Among the entries below, count the lines where the string "Toggle" occurs, and give only the number.

### INPUT DATA ###

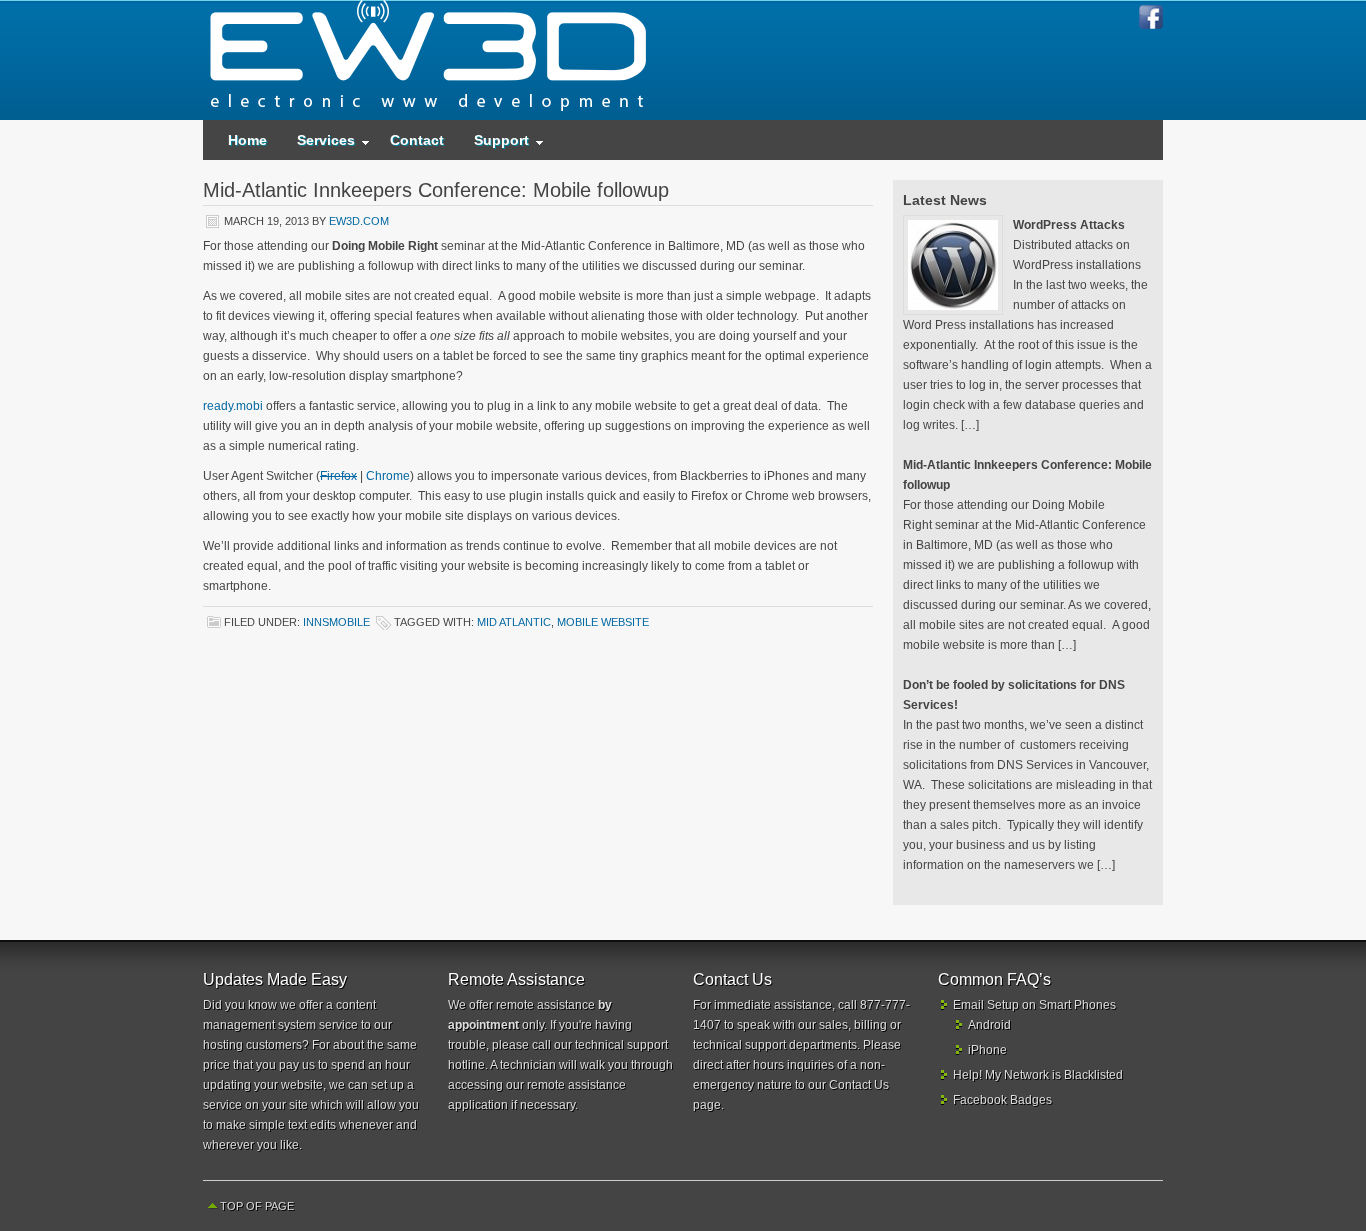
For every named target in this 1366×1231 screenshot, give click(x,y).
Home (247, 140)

###
### INPUT DATA ###

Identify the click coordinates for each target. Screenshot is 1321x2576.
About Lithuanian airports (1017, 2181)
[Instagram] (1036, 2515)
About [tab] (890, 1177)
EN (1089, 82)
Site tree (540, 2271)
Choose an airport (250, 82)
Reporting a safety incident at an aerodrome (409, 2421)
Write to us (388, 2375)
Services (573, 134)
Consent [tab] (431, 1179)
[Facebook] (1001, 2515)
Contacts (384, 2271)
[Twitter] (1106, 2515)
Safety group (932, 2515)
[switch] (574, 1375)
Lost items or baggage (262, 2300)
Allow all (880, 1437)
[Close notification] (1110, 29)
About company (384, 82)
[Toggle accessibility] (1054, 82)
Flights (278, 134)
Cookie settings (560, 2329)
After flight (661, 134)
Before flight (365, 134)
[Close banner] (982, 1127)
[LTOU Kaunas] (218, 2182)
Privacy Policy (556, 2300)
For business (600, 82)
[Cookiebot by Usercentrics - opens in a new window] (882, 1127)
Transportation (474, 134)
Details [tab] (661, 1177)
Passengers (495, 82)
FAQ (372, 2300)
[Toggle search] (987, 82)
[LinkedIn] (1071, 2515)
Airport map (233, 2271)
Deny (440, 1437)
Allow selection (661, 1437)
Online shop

###

● **PROBLEM SOLUTION**:
2